* [Task requirements]
Nothing but the lines below from the one with "Instruction: Hide the" through the one with "Image resolution: width=953" should be output, each exactly as given, and no pictures.

[Opening Records provided section]

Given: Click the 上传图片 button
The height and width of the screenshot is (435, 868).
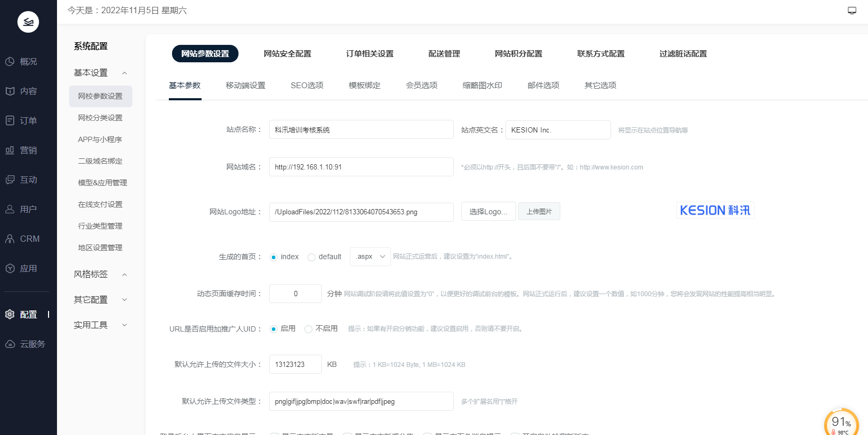Looking at the screenshot, I should pos(539,212).
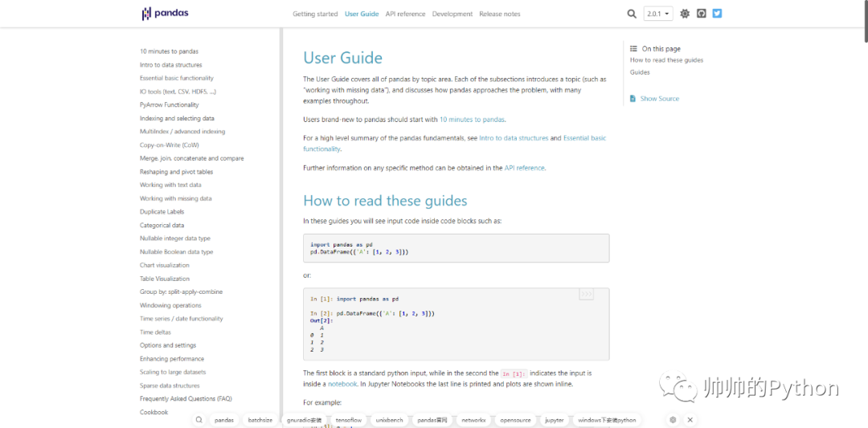
Task: Open the search magnifier in top navbar
Action: point(632,14)
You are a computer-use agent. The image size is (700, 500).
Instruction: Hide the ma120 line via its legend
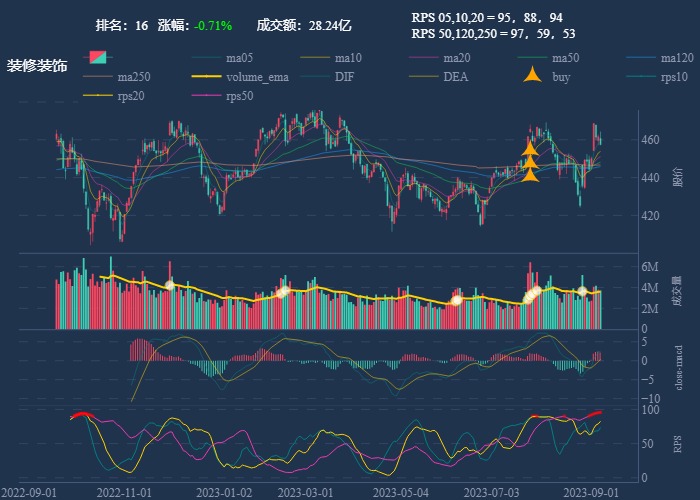click(x=677, y=58)
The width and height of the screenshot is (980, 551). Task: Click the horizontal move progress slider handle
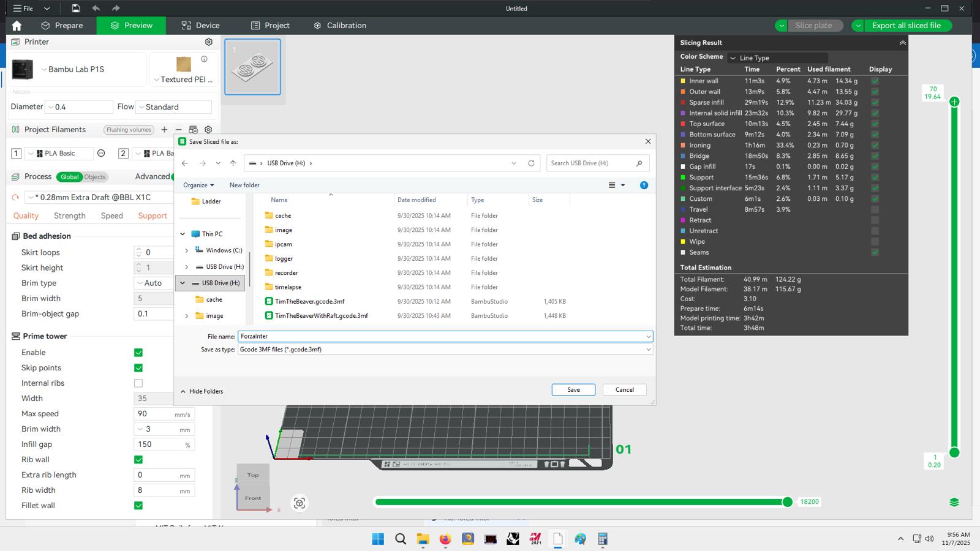tap(787, 502)
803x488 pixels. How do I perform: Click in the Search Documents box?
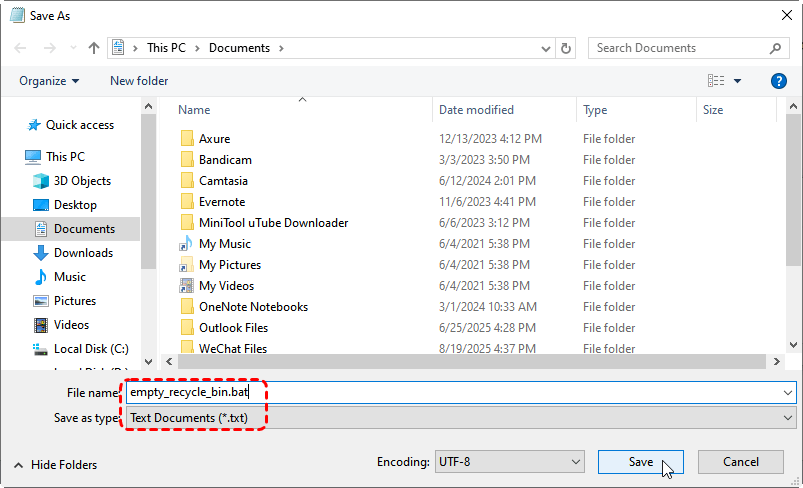pos(680,48)
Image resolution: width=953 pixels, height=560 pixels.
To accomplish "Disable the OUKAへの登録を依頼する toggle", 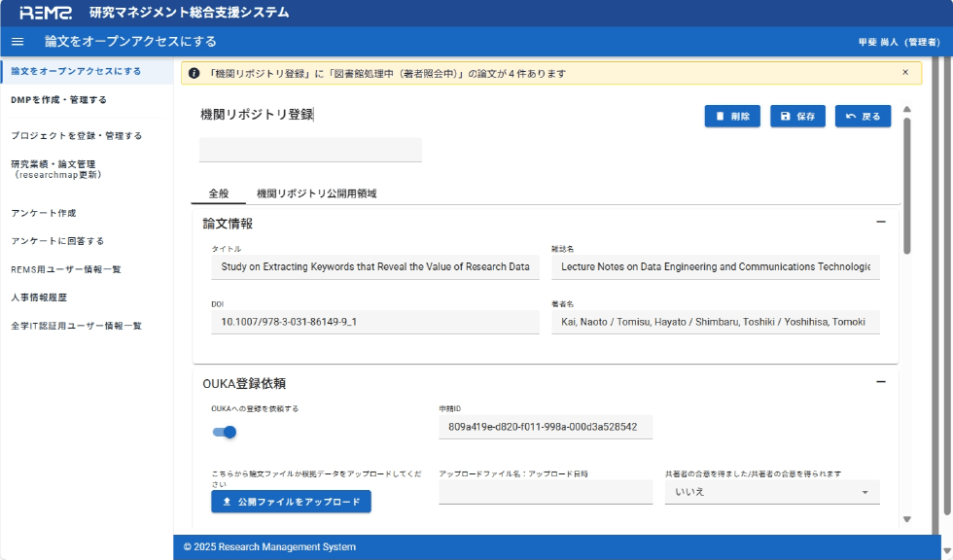I will tap(225, 433).
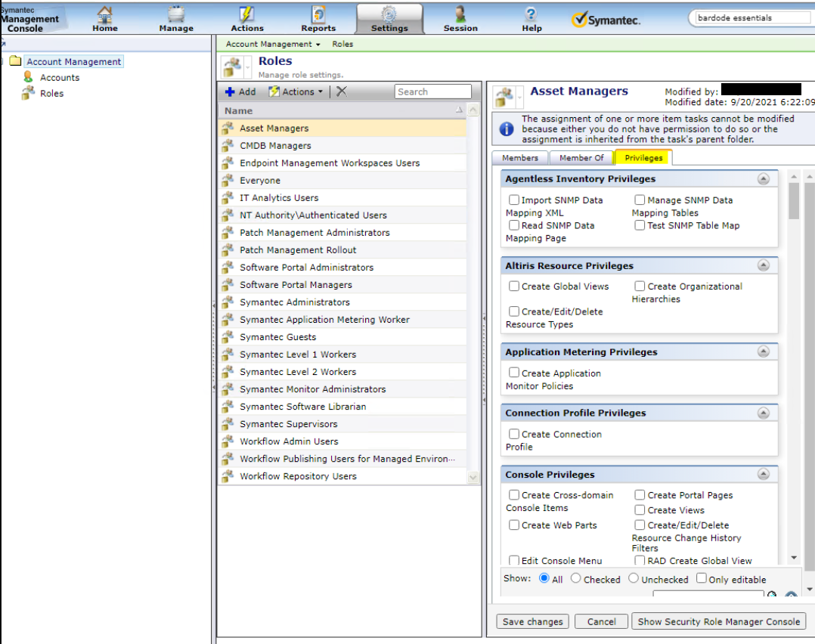The height and width of the screenshot is (644, 815).
Task: Click the delete X icon in Roles toolbar
Action: point(342,91)
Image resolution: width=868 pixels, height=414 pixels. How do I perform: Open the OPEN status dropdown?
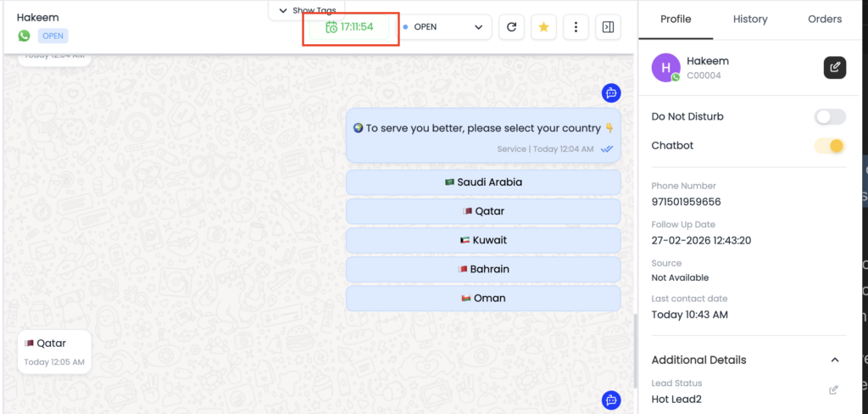(446, 27)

[Closing Records provided section]

* [Task output]
Instruction: Hide the ma120 line via its legend
click(x=677, y=58)
The width and height of the screenshot is (980, 551). Task: Click the horizontal move progress slider handle
tap(787, 502)
803x488 pixels. How do I perform: Click in the Search Documents box?
pos(680,48)
Image resolution: width=953 pixels, height=560 pixels.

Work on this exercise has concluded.